--- Data in this exercise ---
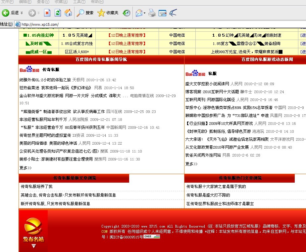Expand the Back button history dropdown
This screenshot has height=252, width=306.
[x=22, y=13]
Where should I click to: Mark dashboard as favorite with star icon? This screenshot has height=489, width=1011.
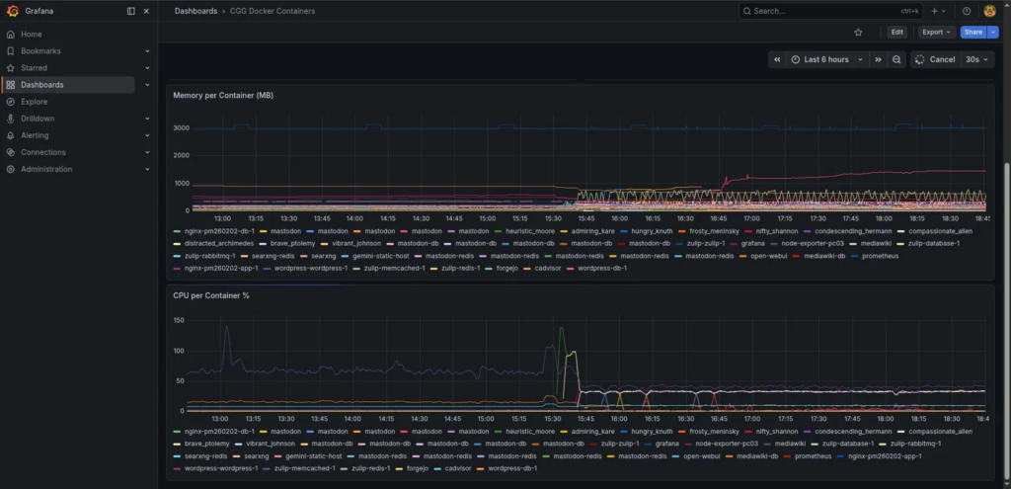858,32
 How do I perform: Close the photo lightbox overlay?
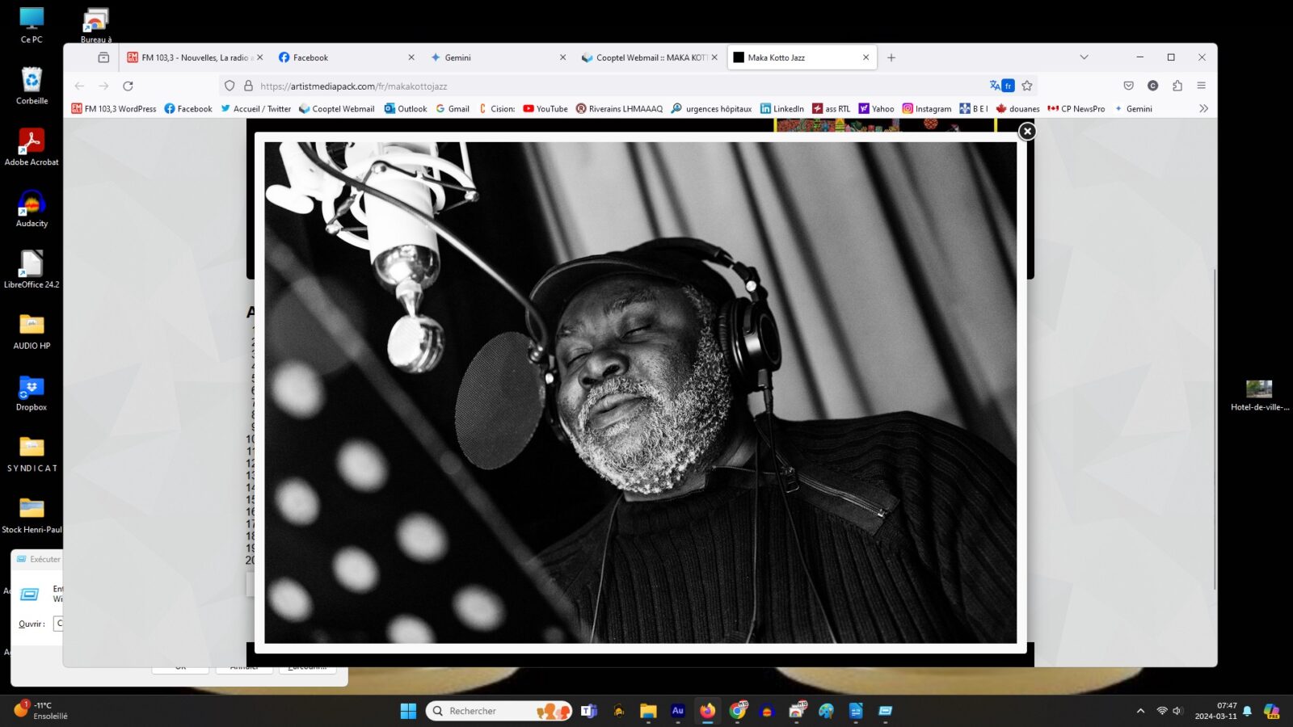tap(1026, 131)
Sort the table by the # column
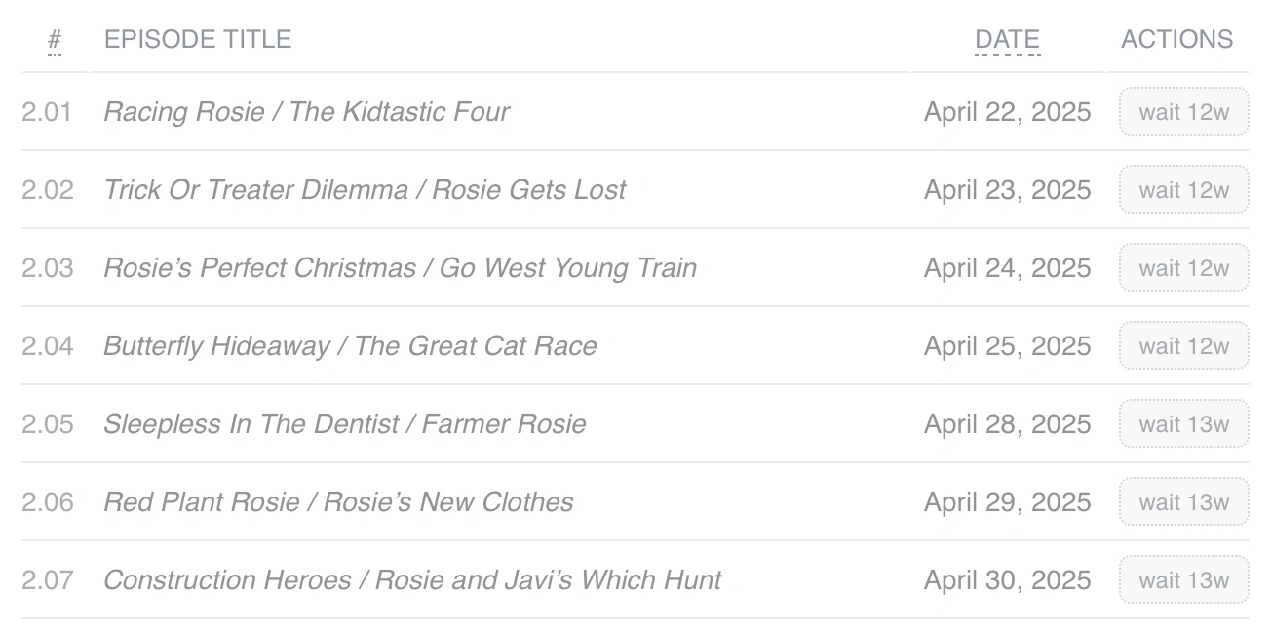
---
__Prompt__
The required output is the lines from the one containing "Where should I" through the end of the records above, reproduced exactly, with no pictures.

__Finished exercise__
Where should I click to: Mark dashboard as favorite with star icon? This screenshot has height=489, width=1011.
858,32
 How do I perform: Close the photo lightbox overlay?
tap(1026, 131)
Sort the table by the # column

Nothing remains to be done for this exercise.